» **Collected data entries**:
================================

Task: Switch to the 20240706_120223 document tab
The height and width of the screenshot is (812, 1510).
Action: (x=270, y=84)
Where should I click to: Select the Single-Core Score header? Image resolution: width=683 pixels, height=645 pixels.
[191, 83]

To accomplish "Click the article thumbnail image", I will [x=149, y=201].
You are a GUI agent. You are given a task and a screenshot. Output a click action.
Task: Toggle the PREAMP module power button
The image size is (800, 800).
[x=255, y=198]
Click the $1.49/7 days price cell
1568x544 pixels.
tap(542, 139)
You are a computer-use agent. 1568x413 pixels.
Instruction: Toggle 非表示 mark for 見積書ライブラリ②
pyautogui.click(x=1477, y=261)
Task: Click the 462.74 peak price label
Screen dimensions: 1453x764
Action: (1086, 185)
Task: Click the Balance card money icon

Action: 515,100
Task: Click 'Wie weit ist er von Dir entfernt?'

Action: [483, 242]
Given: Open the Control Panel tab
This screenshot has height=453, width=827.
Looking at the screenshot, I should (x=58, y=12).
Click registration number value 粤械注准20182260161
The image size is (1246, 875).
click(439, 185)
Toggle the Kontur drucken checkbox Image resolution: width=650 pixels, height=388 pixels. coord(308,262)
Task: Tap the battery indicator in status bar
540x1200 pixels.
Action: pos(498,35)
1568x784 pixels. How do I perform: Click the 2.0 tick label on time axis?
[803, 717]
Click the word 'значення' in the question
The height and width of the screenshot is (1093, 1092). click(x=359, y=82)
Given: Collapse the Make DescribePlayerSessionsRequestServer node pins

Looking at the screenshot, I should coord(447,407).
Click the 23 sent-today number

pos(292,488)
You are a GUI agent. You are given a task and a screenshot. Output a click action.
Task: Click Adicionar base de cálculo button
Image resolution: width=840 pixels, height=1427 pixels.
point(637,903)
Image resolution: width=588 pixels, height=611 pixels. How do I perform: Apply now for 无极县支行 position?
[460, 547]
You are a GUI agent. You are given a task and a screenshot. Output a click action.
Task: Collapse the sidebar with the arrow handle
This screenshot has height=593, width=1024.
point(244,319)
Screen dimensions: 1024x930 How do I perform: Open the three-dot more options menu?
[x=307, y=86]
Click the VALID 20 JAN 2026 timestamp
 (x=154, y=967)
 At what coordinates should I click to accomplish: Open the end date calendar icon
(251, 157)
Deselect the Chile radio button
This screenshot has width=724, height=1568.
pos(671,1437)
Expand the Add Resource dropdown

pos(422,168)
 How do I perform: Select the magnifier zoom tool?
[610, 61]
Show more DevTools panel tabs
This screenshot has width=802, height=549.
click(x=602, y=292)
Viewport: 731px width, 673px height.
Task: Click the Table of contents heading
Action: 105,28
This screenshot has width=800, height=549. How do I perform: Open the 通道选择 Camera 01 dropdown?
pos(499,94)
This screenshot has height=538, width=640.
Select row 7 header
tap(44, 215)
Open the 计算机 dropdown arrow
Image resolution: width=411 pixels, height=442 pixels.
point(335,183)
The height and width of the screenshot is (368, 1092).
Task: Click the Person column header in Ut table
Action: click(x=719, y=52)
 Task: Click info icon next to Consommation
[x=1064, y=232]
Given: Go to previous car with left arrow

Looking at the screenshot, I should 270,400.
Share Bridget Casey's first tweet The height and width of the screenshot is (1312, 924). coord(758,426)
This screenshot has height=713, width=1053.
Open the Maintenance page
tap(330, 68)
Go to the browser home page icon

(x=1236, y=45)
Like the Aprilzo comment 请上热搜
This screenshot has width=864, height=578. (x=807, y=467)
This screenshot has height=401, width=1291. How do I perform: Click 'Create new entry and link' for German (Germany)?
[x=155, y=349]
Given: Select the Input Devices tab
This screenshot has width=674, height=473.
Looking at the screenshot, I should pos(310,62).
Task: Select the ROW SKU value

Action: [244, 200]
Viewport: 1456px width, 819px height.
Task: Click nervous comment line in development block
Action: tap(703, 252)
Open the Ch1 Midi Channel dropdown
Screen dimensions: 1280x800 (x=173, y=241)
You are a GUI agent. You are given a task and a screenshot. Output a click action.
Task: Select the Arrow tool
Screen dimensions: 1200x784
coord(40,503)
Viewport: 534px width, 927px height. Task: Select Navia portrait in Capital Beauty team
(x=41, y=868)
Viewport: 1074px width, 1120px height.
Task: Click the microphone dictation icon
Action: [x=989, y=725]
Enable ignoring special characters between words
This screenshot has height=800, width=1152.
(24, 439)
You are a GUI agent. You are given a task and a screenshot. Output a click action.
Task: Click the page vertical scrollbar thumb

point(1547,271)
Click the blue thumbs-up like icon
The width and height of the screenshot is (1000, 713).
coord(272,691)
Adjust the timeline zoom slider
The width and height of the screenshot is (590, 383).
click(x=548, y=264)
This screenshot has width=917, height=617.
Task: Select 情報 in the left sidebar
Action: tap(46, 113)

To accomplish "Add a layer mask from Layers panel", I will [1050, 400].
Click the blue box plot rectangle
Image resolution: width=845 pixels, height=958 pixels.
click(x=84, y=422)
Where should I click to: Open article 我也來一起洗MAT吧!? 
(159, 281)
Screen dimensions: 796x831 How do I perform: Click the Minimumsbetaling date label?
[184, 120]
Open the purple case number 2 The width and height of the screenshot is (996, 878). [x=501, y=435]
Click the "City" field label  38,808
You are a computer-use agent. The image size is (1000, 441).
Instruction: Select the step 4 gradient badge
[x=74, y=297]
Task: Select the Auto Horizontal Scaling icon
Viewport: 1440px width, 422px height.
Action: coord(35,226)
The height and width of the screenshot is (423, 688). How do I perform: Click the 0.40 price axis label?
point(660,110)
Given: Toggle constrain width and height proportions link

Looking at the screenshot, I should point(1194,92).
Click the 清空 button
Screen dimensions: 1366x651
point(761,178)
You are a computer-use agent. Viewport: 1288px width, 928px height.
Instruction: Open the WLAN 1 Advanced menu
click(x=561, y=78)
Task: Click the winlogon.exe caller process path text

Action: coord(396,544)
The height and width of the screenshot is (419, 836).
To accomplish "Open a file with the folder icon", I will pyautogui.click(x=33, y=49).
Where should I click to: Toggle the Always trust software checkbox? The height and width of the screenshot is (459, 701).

================================

» **HOW TO COMPLETE THIS TASK**:
Find the lines above that contain the word "checkbox" and collect them.

» **RESULT FOR THIS EXERCISE**:
Toggle the Kontur drucken checkbox Image resolution: width=650 pixels, height=388 pixels. coord(308,262)
Where should I click to: Toggle the Always trust software checkbox? The height and width of the screenshot is (459, 701).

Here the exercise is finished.